WHAT TO WORK ON:
From the listing below, pull each line that includes "agent".

RECORDS PROVIDED:
--

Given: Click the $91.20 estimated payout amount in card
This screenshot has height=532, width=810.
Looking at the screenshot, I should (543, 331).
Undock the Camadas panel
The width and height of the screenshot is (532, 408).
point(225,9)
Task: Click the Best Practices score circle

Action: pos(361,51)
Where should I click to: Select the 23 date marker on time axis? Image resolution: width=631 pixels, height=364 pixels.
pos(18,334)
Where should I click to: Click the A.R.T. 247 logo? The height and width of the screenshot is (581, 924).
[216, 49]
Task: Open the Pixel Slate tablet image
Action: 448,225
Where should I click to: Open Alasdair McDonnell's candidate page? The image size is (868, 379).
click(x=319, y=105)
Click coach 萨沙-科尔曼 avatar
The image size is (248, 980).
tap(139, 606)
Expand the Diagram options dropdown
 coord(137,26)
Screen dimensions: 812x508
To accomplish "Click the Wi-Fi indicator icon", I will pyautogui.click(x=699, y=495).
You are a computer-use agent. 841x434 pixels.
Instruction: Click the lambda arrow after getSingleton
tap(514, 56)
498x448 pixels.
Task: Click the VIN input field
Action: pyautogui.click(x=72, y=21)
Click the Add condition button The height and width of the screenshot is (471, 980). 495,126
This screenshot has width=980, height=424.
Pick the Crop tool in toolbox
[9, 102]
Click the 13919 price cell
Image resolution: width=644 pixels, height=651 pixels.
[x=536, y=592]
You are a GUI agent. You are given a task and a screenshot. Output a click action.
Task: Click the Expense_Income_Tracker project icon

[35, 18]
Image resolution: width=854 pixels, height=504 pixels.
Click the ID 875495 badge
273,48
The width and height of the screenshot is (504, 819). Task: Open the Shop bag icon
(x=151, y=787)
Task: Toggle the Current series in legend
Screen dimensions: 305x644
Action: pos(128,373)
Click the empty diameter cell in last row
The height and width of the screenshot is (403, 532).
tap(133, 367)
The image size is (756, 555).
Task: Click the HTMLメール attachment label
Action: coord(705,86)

--

RESPONSE TO THE TASK:
You are a computer-use agent. 841x434 pixels.
You are a GUI agent. You are given a task and a screenshot. Output a click action.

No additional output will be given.